In a couple of ways, Robert Peace inspired my word for the year, ask.  Though on the outside, he and I seem like we couldn't be more different, two aspects of Robert Peace's story strike home for me.

One is that his elite education had drawbacks for him.  As much as Yale opened doors for Peace, it also built a rigid model of expectations that structured Robert Peace's exterior and interior experience.  Expectations about who he should be and what kind of work he should do constrained the potential vast range of his life.  The world of ideas that he lived in for four years in New Haven was a stark contrast to Newark, irrelevant, even sometimes dangerous, in the context of his real life.  And what was worse, though the cultural gap between Yale and Newark was real, there was shame and confusion for him in not being able to bridge it effectively.  
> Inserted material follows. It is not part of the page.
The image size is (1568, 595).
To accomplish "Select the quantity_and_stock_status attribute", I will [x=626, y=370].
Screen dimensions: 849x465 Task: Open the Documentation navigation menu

Palo Alto is no Newark, that is for sure.  But, with regard to some of the mundane challenges of my own life--say caring for a colicky baby or encountering grief, my own education has sometimes felt extravagant and useless, like a Tesla abandoned in a redwood forest--no charger for miles.  And this experience has often been accompanied by a wild shame--that I should have been more prepared, or I should have seen that I was unprepared, or I somehow should have known something that I didn't.  I often look back in wonder and sadness that I spent most of my education mastering new information, very little time experimenting, taking risks, or visiting the emotional terrain of not knowing.
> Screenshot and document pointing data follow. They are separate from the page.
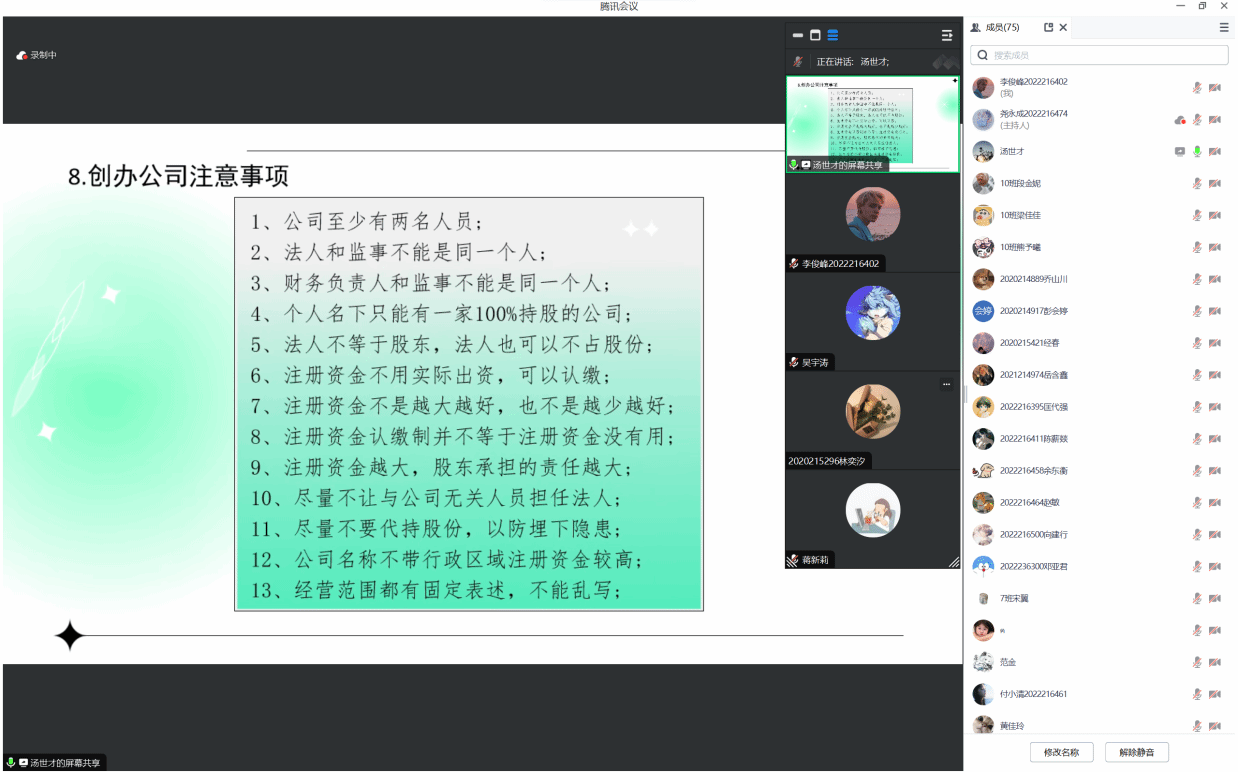Open more options on 林奕汐's video tile
Image resolution: width=1238 pixels, height=772 pixels.
[946, 384]
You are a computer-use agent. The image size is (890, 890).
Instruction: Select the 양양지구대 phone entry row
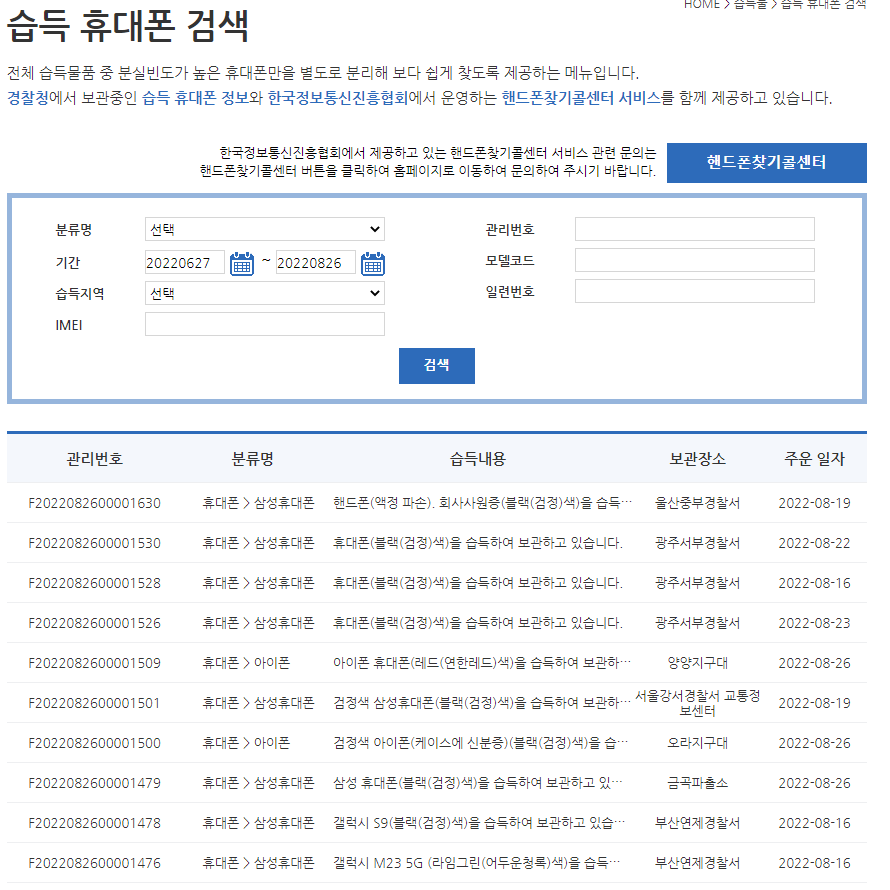tap(445, 663)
The second way that Peace's story strikes home, and this is one, oddly, I think a lot of moms might relate to, is that Robert Peace was a giver.  He tutored other families' children, he gave money to family and friends, he supported his mother, organized the legal defense of his incarcerated father, and in a lot of ways, spread himself thin on behalf of his community.  By doing all of this, he created a social world that perceived him as competent, resourceful, and empowered.  The reality was, his energy drained from his life.  He failed to be honest with himself and with others about how low his own reserves were, and eventually this had a fatal cost.

In these few ways, Robert Peace inspired me to take up the word "ask" this year.  He showed me that giving can sometimes be a cover up for where we feel small and scared, where we need to reveal to the world that we are under resourced, need help, or simply don't know what to do next.  And he reminded me that I am still learning about learning, that I still struggle with taking risks and not knowing.

I am deeply grateful to the writer, Jeff Hobbs, for creating this work of non-fiction. This was a personal story for him:  Hobbs was Robert Peace's white Yale roommate.  He narrates a complicated story of race, class, education and poverty with clear sight and a big heart. I highly recommend it.